* _WHAT IS REQUIRED_:
Copy each line of the listing below where the word "Given" turns up.

* _EXCERPTED DATA_:

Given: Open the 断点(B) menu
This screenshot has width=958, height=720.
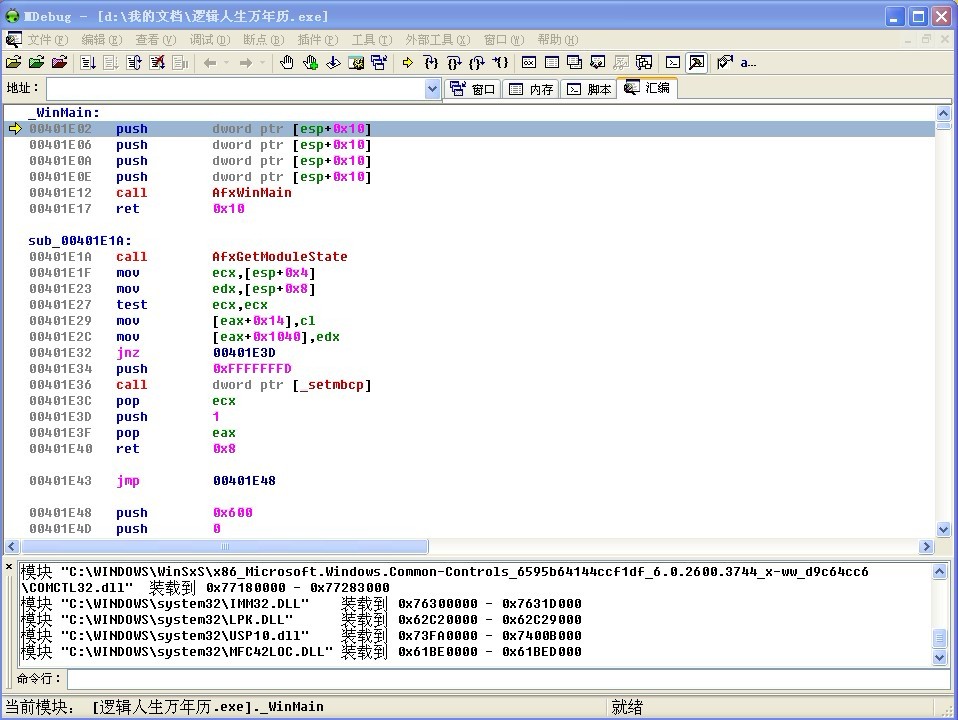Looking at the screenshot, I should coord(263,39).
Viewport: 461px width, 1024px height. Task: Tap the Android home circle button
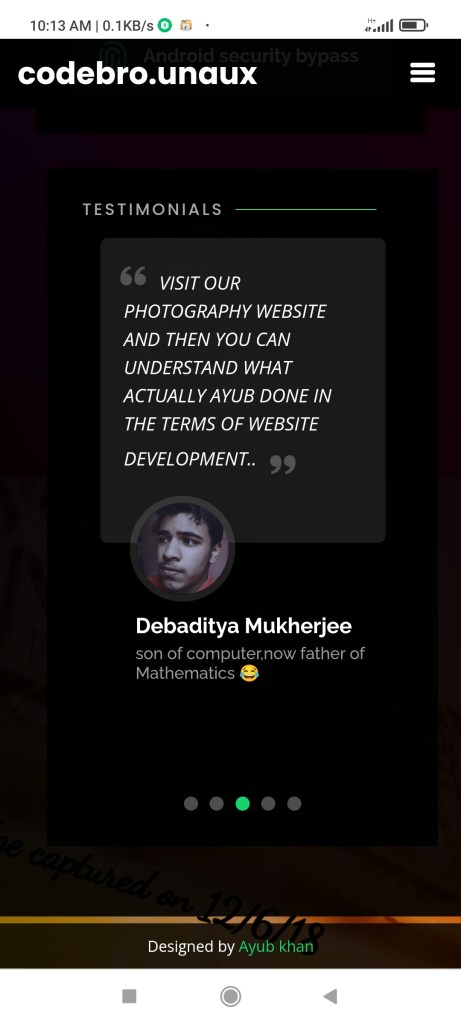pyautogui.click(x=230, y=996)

==

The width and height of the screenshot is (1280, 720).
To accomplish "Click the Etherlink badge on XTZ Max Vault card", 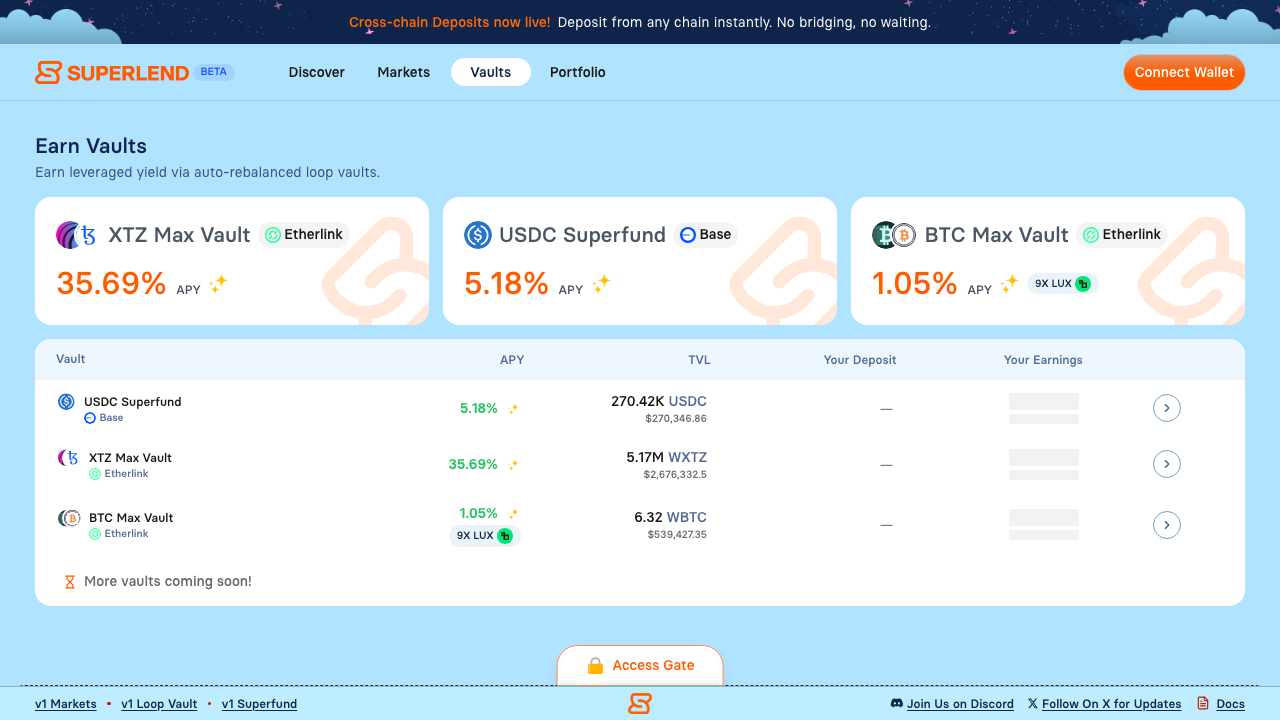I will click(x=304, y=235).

---

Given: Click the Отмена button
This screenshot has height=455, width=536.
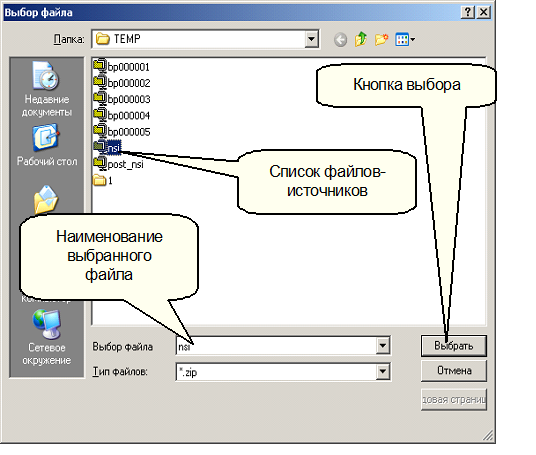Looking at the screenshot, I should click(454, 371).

* _RESPONSE BELOW_:
Given: Open the 断点(B) menu
Given: Click the Отмена button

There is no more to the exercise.